S'inspirant de Manchette et de son fameux Nada, critique néo-polardeuse désabusée du terrorisme d'ultra-gauche période seventies, Pierre Brasseur situe son roman à "la conjonction de plusieurs phénomènes dans le ciel de ces années 2009-2011: Tarnac (1) en Sarkozy, ascendant crise économique", et se propose de répondre à la question suivante : "Si des énervés d'ultra-gauche passaient réellement à l'action, comment agiraient-ils ? D'où viendraient-ils ?" (2)
 

Je suis un terroristeTrois trentenaires - Raoul, Guillaume, Maude - tournent en rond dans les cercles anars et les rues de Nancy la morne, jusqu'au jour où ils décident de prendre les choses en main, autrement dit les armes, et de zigouiller quelques patrons du Medef de passage en ville.

Qui sont-ils ? Un gardien de nuit alcoolo, un intello déclassé, une chômeuse.

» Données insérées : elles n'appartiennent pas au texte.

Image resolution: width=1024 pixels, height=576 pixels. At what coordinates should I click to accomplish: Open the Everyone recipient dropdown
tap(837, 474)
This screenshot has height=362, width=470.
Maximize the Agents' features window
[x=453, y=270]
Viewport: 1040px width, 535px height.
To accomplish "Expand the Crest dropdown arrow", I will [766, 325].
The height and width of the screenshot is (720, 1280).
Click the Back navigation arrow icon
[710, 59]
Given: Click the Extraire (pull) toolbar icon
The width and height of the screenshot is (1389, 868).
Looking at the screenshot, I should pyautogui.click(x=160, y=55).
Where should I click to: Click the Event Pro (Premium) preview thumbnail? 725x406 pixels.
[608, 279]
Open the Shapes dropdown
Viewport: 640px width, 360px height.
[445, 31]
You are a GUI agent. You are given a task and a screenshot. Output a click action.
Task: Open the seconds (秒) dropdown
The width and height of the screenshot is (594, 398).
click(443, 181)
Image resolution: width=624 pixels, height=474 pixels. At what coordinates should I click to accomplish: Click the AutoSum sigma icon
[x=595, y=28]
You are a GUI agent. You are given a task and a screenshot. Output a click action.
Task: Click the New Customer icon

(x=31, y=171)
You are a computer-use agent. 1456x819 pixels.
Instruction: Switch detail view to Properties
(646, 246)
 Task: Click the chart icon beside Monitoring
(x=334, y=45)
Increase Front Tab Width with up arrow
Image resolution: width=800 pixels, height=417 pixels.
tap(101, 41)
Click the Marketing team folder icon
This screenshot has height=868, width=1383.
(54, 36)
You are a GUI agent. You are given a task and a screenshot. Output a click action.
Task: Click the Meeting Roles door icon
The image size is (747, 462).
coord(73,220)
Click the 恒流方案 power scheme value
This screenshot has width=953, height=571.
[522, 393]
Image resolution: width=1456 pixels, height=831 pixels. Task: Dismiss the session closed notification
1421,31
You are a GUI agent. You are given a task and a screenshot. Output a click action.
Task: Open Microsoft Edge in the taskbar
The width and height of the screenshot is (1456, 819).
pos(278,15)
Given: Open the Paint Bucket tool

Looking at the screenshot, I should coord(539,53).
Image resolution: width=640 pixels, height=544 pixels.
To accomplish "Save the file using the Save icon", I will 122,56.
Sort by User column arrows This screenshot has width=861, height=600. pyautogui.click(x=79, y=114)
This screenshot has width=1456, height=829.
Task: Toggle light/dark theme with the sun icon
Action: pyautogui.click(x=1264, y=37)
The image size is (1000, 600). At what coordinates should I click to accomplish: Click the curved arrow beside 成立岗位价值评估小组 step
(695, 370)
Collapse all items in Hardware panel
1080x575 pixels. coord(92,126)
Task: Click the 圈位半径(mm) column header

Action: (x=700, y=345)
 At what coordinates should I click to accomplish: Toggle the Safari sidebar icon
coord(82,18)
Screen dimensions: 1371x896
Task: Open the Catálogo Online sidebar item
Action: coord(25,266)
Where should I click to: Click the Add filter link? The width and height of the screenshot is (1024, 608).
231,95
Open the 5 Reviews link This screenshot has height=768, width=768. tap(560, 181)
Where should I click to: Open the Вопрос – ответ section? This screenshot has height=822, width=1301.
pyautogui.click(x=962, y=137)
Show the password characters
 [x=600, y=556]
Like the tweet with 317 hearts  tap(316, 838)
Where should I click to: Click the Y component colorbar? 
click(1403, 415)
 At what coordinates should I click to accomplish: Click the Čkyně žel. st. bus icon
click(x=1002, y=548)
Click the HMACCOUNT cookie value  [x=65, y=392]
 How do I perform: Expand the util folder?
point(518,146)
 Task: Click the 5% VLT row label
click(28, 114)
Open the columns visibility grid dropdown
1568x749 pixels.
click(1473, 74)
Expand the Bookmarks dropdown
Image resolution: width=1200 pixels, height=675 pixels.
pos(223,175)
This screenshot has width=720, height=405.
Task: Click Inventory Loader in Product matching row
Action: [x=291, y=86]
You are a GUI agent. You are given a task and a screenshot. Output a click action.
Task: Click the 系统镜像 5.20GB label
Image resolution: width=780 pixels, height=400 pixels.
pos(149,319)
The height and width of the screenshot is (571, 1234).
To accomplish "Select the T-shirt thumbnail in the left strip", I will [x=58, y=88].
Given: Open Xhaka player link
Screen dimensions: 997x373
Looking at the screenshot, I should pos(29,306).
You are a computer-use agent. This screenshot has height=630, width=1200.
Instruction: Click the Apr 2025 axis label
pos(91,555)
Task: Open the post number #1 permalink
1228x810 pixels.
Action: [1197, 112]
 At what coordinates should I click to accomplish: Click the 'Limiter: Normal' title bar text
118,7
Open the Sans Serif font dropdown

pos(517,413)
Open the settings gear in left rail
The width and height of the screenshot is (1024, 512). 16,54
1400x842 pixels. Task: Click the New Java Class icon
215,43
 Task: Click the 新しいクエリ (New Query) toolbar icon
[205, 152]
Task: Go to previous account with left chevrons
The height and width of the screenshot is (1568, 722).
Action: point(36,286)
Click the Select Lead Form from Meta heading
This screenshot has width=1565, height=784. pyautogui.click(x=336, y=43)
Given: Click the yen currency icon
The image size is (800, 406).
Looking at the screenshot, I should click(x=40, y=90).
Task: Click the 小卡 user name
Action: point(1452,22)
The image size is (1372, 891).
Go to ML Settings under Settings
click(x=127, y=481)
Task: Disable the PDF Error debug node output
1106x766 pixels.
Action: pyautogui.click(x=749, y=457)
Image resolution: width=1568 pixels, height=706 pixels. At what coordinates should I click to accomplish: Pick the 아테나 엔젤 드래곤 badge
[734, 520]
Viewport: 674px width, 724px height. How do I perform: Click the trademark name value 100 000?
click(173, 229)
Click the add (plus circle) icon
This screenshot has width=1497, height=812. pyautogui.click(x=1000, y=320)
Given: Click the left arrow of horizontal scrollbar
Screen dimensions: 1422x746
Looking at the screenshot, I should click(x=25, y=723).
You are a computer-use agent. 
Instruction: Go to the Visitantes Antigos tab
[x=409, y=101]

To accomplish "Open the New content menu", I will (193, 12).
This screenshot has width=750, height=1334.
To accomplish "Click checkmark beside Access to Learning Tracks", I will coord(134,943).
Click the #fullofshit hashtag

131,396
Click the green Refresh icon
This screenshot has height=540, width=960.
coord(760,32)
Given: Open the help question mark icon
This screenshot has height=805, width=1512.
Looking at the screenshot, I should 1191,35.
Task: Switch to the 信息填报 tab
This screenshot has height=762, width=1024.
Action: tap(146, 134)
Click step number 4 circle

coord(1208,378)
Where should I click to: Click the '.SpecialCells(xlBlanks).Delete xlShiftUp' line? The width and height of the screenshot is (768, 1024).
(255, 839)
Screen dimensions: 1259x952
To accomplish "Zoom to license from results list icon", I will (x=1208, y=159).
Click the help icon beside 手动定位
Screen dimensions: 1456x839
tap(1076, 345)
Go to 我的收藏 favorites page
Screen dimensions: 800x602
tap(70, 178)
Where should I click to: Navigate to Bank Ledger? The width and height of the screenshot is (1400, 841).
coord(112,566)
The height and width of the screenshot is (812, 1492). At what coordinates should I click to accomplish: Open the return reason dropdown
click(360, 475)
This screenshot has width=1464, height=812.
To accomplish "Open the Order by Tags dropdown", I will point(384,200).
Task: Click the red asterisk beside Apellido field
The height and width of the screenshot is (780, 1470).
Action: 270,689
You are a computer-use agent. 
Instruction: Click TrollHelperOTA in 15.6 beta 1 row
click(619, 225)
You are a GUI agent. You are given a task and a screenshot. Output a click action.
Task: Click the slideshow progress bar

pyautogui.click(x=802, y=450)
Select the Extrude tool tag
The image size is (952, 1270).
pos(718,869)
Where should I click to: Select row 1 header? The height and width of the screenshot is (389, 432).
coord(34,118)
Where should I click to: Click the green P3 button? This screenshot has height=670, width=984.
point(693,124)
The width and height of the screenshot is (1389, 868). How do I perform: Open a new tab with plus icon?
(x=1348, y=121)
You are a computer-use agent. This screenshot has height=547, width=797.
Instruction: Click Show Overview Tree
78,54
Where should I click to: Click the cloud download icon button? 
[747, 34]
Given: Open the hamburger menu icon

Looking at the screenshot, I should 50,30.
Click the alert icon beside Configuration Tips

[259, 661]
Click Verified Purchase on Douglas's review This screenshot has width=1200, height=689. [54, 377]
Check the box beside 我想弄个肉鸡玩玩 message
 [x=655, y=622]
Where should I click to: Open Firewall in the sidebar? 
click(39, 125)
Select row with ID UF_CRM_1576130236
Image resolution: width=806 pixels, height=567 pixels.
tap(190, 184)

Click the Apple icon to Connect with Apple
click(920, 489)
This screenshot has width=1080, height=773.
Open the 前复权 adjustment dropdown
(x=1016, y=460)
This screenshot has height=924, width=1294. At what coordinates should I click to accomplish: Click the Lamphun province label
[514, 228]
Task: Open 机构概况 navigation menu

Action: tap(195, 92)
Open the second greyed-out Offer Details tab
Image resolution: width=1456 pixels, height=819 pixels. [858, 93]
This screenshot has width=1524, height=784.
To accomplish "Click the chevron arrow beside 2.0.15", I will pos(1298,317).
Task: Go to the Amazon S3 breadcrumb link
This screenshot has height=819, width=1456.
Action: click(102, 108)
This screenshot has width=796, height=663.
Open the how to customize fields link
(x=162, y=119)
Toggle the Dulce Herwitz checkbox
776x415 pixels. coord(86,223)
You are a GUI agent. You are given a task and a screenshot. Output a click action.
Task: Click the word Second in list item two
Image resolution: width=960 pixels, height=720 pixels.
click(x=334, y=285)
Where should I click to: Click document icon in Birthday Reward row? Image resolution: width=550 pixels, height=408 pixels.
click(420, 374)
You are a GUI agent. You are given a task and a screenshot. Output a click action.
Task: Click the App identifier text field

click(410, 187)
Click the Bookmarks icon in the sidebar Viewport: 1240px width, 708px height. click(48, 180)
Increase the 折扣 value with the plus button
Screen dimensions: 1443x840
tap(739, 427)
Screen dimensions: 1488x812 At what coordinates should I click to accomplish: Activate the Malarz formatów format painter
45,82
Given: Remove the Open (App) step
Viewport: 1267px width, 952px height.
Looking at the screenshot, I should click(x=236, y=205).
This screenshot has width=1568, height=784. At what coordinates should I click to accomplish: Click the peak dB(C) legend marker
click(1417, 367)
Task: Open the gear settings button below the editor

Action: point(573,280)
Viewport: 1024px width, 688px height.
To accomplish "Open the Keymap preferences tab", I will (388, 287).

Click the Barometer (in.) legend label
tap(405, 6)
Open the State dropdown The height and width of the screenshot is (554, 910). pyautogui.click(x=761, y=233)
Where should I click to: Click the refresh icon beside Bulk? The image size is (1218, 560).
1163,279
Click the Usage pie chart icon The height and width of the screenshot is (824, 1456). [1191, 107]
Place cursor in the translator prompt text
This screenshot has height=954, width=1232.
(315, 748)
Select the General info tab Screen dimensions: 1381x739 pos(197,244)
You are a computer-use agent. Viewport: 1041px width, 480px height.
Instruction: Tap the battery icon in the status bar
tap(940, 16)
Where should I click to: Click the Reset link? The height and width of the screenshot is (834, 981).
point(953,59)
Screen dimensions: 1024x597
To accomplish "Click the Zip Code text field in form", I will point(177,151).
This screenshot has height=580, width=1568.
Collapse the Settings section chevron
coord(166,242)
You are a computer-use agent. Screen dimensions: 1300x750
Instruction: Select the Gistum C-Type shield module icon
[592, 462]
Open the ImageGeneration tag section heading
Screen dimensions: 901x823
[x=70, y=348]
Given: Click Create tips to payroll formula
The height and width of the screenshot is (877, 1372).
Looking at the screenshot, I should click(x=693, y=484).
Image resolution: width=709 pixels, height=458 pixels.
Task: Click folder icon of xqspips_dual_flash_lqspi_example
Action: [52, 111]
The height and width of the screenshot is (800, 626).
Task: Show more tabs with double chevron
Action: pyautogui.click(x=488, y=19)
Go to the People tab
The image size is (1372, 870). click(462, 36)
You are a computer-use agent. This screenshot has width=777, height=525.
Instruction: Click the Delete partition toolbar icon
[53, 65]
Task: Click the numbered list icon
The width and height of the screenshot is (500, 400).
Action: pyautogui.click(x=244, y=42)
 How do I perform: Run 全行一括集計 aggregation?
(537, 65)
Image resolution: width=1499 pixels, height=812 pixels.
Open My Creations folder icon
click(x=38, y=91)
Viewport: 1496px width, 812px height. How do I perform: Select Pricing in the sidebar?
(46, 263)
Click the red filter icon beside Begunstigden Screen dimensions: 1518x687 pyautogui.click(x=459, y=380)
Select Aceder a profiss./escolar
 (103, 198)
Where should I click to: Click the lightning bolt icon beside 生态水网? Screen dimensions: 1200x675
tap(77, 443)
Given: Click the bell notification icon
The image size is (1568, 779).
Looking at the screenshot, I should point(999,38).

Trois précaires, sans réelles perspectives d'avenir et en butte à "la société", trois minables confinés - et se complaisant - dans un "vide quotidien", passant leur temps à picoler et repeindre le monde de leurs idéaux post-adolescents.

Ce qui les pousse à agir ? Leur mal-être existenciel, leurs frustrations et leur échecs successifs (à être publié, à devenir photographe...), davantage que leurs vélléités révolutionnaires. Hormis Raoul - jusqu'à un certain point -, ils sont d'ailleurs dénués d'une conscience politique véritablement élaborée, et leurs revendications sont truffées d'expressions toutes faites, des raccourcis de pensée.
Leur passage à la lutte armée les fera basculer dans un abîme d'ultra-violence cathartique, révélant au passage l'inanité de leur rébellion.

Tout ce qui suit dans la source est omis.